■ TASK LIST ■
(1) Answer these from the passage on p53, c-Myc and cav-1:
(a) What does c-Myc overexpression induce in promoting tumorigenesis?
(b) In which cells is cav-1 expression downregulated?
(c) After 7 days of high glucose exposure, which protein's level rose in HBlEpC exposed to pioglitazone and metformin?
(2) Pick up the passage on p53, c-Myc and cav-1 after its final sentence and carry it forward.

■ TEXT BLOCK ■

DNA-damaging agents activate p21 expression induced by p53, leading to G1 arrest and inhibition of Cdk4 and Cdk2 activities [6668]. c-Myc overexpression promotes tumorigenesis by inducing DNA double-strand breaks and preventing escape from the cell cycle [69, 70] and along with increased c-Myc gene copy number is frequently observed in bladder cancer [71]. Although there is no clear association between alterations in p53 and c-Myc protein expression [71], p53 is a positive transcriptional and translational regulator of cav-1, whose expression is downregulated in p53-inactivated fibroblasts [72]. The levels of c-Myc and cav-1 in HBlEpC exposed to pioglitazone and metformin were expressed in an opposing manner on day 3 under hyperglycemic conditions despite decreasing the p53 expression. Prolonged exposure to high glucose with or without insulin for 7 days also suppressed p53 and cav-1 expression, whereas the levels of c-Myc were upregulated in HBlEpC exposed to pioglitazone and metformin. These results suggest that oncogenic signaling pathways could be reactivated by the induction of c-Myc and inhibition of the tumor suppressor functions of p53 and cav-1 in diabetes drug-treated HBlEpC cells under long-term hyperglycemic and hyperinsulinemic conditions.

■ DATASET RECORDS ■
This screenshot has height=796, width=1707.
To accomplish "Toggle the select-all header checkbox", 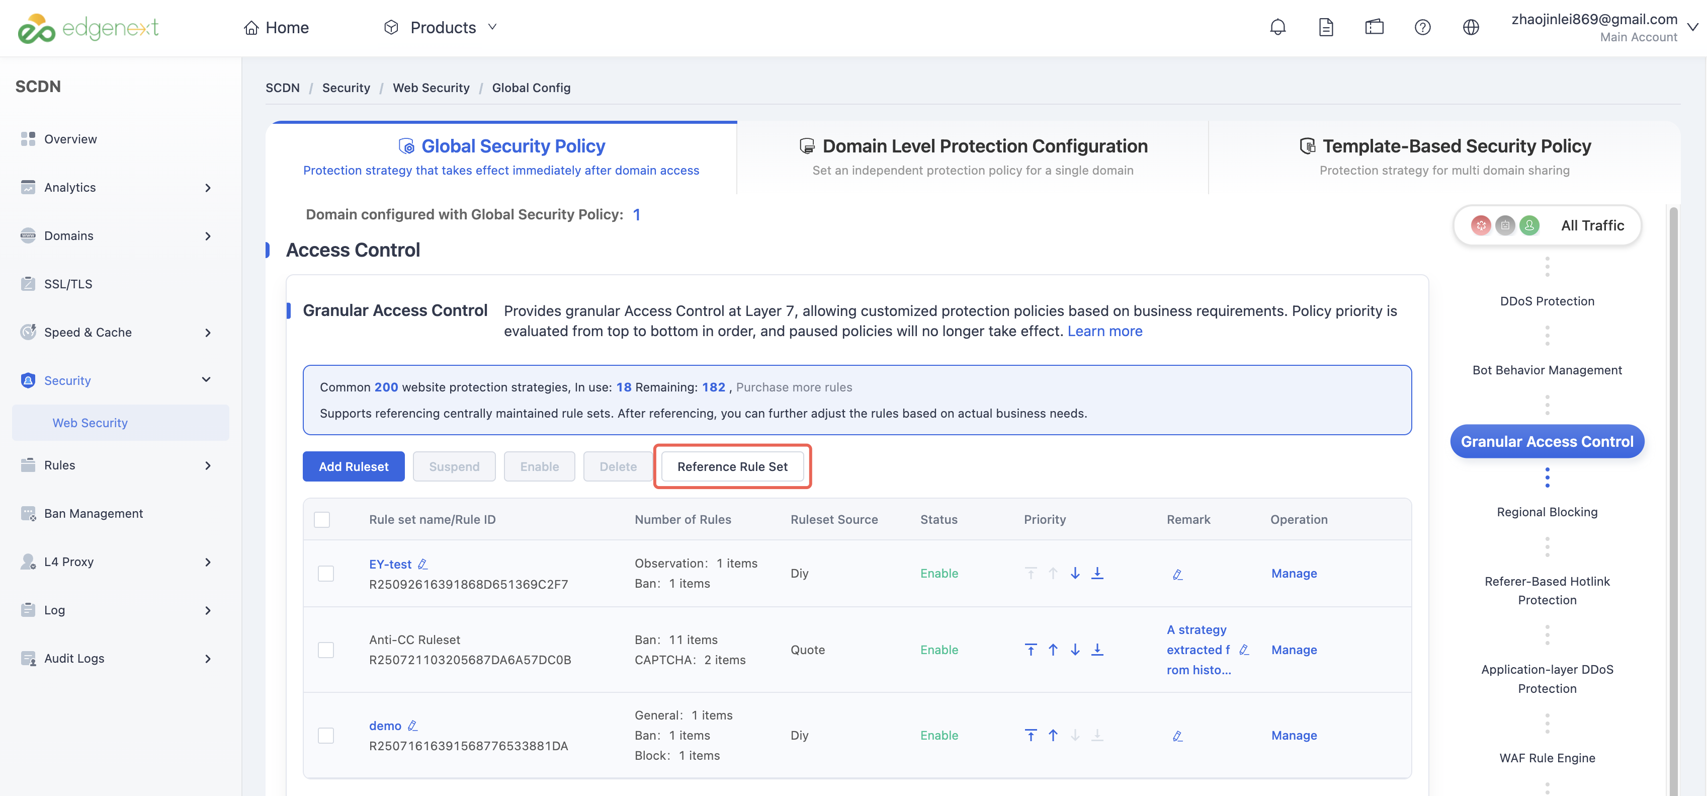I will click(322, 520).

---

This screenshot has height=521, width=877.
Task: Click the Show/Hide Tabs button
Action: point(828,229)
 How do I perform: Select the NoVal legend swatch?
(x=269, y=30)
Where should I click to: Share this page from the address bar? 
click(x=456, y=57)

■ ANSWERS BY TASK ■
(1)
(a) DNA double-strand breaks
(b) p53-inactivated fibroblasts
(c) c-Myc

(2)
MAPK signaling mediates the growth factor function of insulin in hyperglycemia [73]. In humans and animals with high glucose levels, muscle tissues normally respond to insulin stimulation by ERK activation [74]. In contrast, synthetic TZDs regulate inflammatory and immune responses by inhibiting MAPK signaling [75]. Phospho-p38MAPK regulates the cell cycle by suppressing cyclin E-Cdk2 activation [76]. Cotreatment with bortezomib and celecoxib was found to induce p38MAPK-dependent cyclin D inhibition and cell arrest in p53-deficient cancer cells [77]. Although the levels of activated p38MAPK and p21 were upregulated in drug-treated HBlEpC in the presence of high glucose, phospho-p38MAPK expression was not prominently increased on day 7 in drug-treated HBlEpC compared to the levels of untreated cells under conditions of high glucose with or without insulin. These results suggest that phospho-p38MAPK in drug-treated HBlEpC fail to inhibit cyclin E-Cdk2 and cyclin D-Cdk4 activation under hyperglycemic/hyperinsulinemic conditions and long-term exposure to high glucose with insulin overrides the inhibitory effects of activated MAPK-mediated cell cycle arrest in diabetes drug-treated HBlEpC.

Glucose absorption by glucose transporter (GLUT) plays an important role in cell proliferation. Although GLUT1 and GLUT3 is closely associated with bladder cancer progression, there are no specific reports about the role or relationship between the GLUT and carcinogenesis of bladder [78, 79]. Enhanced reactive oxygen species (ROS) production under high glucose inhibits the proliferation of human pancreatic β cells by elevation of p21, inhibitor of cyclin D-Cdk4 [80]. To date, it has not been studied how hyperglycemic conditions affect GLUT expression and intracellular ROS production during the development of bladder cancer. Based on these previous studies, we will further investigate whether high-glucose concentration has influences on GLUT expression and ROS production in carcinogenesis of bladder epithelium.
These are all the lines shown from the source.